First, pay attention to enrollment from young adults in 2016. We've already seen an uptick in young adult enrollment through the first seven weeks of the third open-enrollment period, and it's my contention that the increase in the shared responsibility payment is what's driving this enrollment surge.
In each of the first three years of Obamacare, the penalty for not buying health insurance has increased. In 2014, it was the greater of $95 or 1% of an individual's modified adjusted gross income (MAGI). The following year, it rose to the greater of $325 or 2% of MAGI. This year, it jumps once more to the greater of $695 or 2.5% of MAGI.

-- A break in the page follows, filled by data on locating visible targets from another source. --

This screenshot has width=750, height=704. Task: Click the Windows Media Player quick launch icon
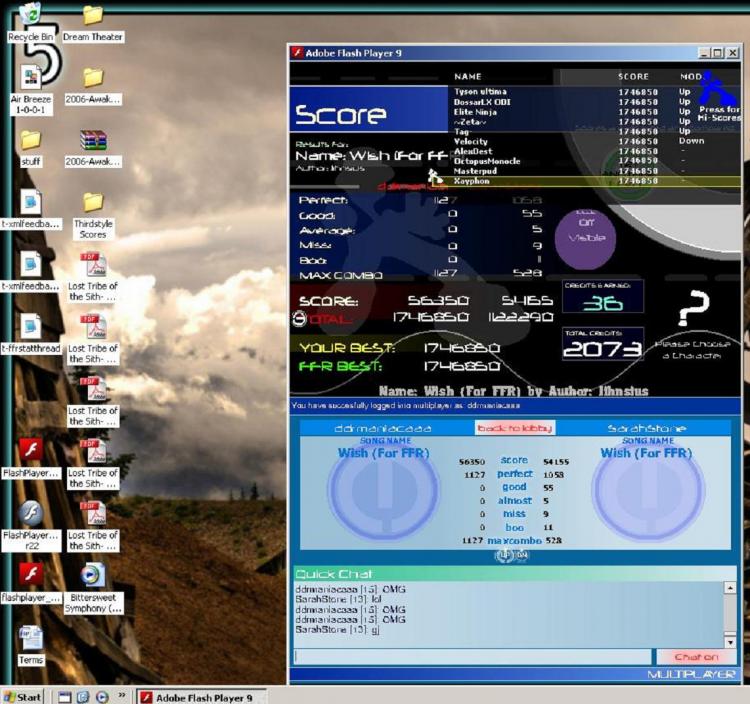click(102, 697)
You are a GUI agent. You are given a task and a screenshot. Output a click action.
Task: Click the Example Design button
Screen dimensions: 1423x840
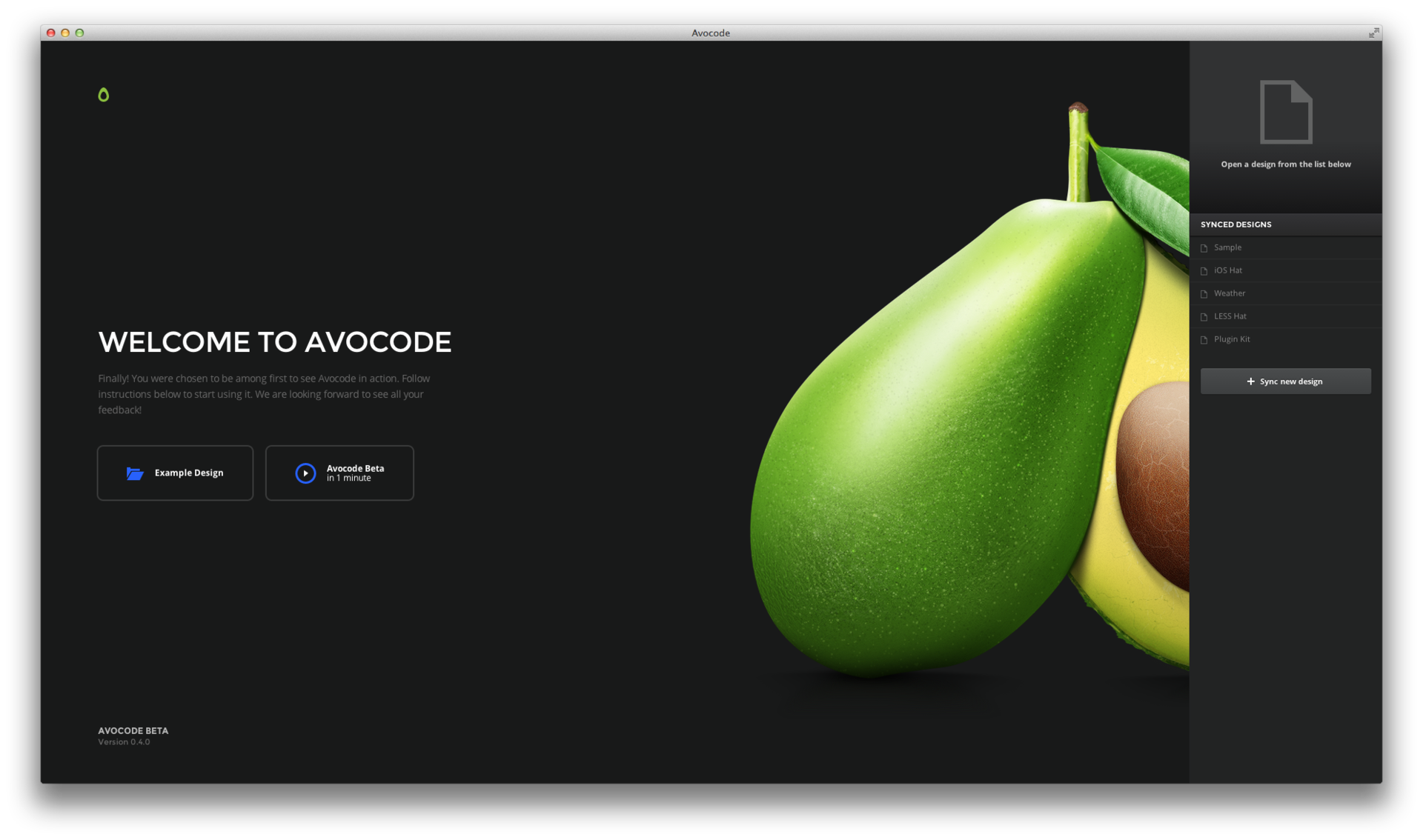[x=174, y=472]
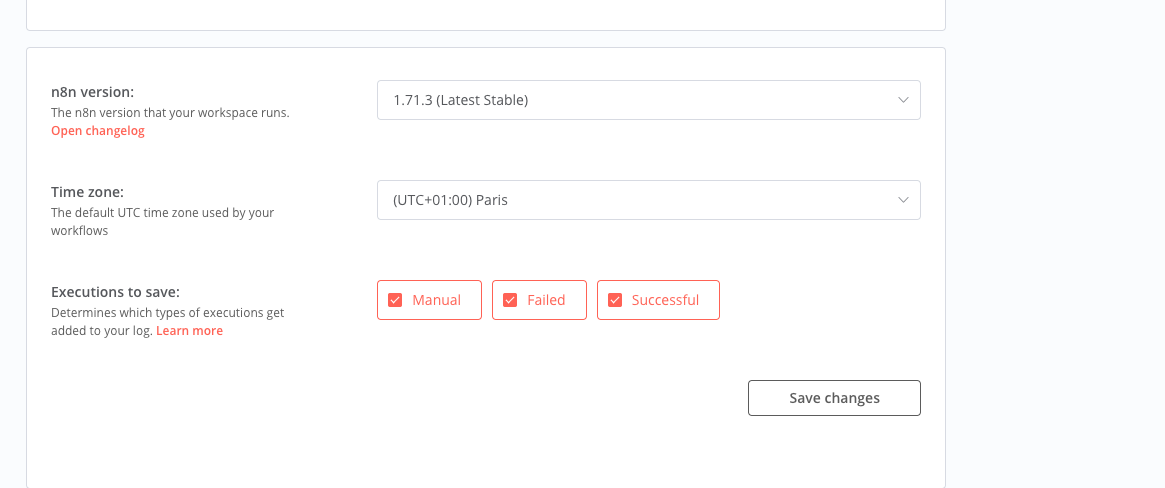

According to H&R Block, the average penalty paid in 2014 was $190, and Kaiser Family Foundation estimates that the average shared responsibility payment will rise to $661 in 2015, and $969 in 2016. That's a big enough jump to certainly get holdouts to consider buying health insurance -- insurance that may not only protect someone against a financially catastrophic unexpected illness, but which may also qualify for a tax deduction in certain instances.
Secondly, we should be paying close attention to how consumers react to rising premium prices. The absence of 12 Obamacare co-ops, coupled with newer entrants coming to the realization that their premiums were simply too low, has pushed premium prices around the country up at the quickest pace we've witnessed in about a decade. The transparency of Obamacare's exchanges was expected to promote competition, but with some insurers struggling and closing their doors -- or threatening to close their doors -- on Obamacare, higher prices could make the Affordable Care Act quite unaffordable.
Finally, keep your eyes peeled on the 2016 elections. As long as President Obama remains in the oval office, you can count on few changes to the PPACA. However, the election of a new president, and a possible change to the makeup of Congress, could dramatically alter Obamacare as we know it.
For instance, every Republican presidential candidate wants to repeal Obamacare as we now know it, and institute a separate health program. The elections could ultimately seal Obamacare's fate, or it may further strengthen the program. We'll know more in about 10 more months.
In short, it promises to be another exciting, and controversial, year for Obamacare.